**TASK PROMPT**: Extract all of the records below word for word, keeping every line unchanged.

**GIVEN INFORMATION**:
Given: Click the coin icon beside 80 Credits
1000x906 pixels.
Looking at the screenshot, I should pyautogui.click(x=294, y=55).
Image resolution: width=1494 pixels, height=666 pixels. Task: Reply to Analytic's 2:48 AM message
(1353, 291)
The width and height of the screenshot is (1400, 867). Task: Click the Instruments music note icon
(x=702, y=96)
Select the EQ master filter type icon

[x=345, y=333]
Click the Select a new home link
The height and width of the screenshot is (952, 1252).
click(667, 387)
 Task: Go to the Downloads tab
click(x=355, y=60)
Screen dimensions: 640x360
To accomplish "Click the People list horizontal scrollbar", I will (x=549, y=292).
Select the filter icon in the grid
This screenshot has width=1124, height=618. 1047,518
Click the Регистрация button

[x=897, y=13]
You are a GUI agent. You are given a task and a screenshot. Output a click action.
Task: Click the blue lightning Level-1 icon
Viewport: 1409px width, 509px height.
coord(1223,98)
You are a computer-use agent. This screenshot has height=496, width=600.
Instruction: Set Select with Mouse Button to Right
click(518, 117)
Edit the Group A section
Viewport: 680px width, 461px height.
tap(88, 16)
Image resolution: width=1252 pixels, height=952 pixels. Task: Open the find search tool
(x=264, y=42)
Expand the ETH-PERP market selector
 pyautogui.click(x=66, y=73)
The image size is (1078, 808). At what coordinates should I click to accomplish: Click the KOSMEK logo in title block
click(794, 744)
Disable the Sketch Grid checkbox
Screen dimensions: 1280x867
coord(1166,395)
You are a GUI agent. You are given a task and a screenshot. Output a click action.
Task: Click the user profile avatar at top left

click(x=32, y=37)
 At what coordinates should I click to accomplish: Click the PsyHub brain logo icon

**CORRECT RESULT**:
Given: Click the coin icon beside 80 Credits
1000x906 pixels.
Looking at the screenshot, I should pyautogui.click(x=294, y=55).
Image resolution: width=1494 pixels, height=666 pixels. Task: Reply to Analytic's 2:48 AM message
(1353, 291)
The width and height of the screenshot is (1400, 867). Task: Click the Instruments music note icon
(x=702, y=96)
Select the EQ master filter type icon

[x=345, y=333]
Click the Select a new home link
The height and width of the screenshot is (952, 1252).
click(667, 387)
 Task: Go to the Downloads tab
click(x=355, y=60)
Screen dimensions: 640x360
To accomplish "Click the People list horizontal scrollbar", I will (x=549, y=292).
Select the filter icon in the grid
This screenshot has width=1124, height=618. 1047,518
Click the Регистрация button

[x=897, y=13]
You are a GUI agent. You are given a task and a screenshot. Output a click action.
Task: Click the blue lightning Level-1 icon
Viewport: 1409px width, 509px height.
coord(1223,98)
You are a computer-use agent. This screenshot has height=496, width=600.
Instruction: Set Select with Mouse Button to Right
click(518, 117)
Edit the Group A section
Viewport: 680px width, 461px height.
tap(88, 16)
Image resolution: width=1252 pixels, height=952 pixels. Task: Open the find search tool
(x=264, y=42)
Expand the ETH-PERP market selector
 pyautogui.click(x=66, y=73)
The image size is (1078, 808). At what coordinates should I click to accomplish: Click the KOSMEK logo in title block
click(794, 744)
Disable the Sketch Grid checkbox
Screen dimensions: 1280x867
coord(1166,395)
You are a GUI agent. You are given a task and a screenshot. Output a click action.
Task: Click the user profile avatar at top left

click(x=32, y=37)
 At what coordinates should I click to accomplish: Click the PsyHub brain logo icon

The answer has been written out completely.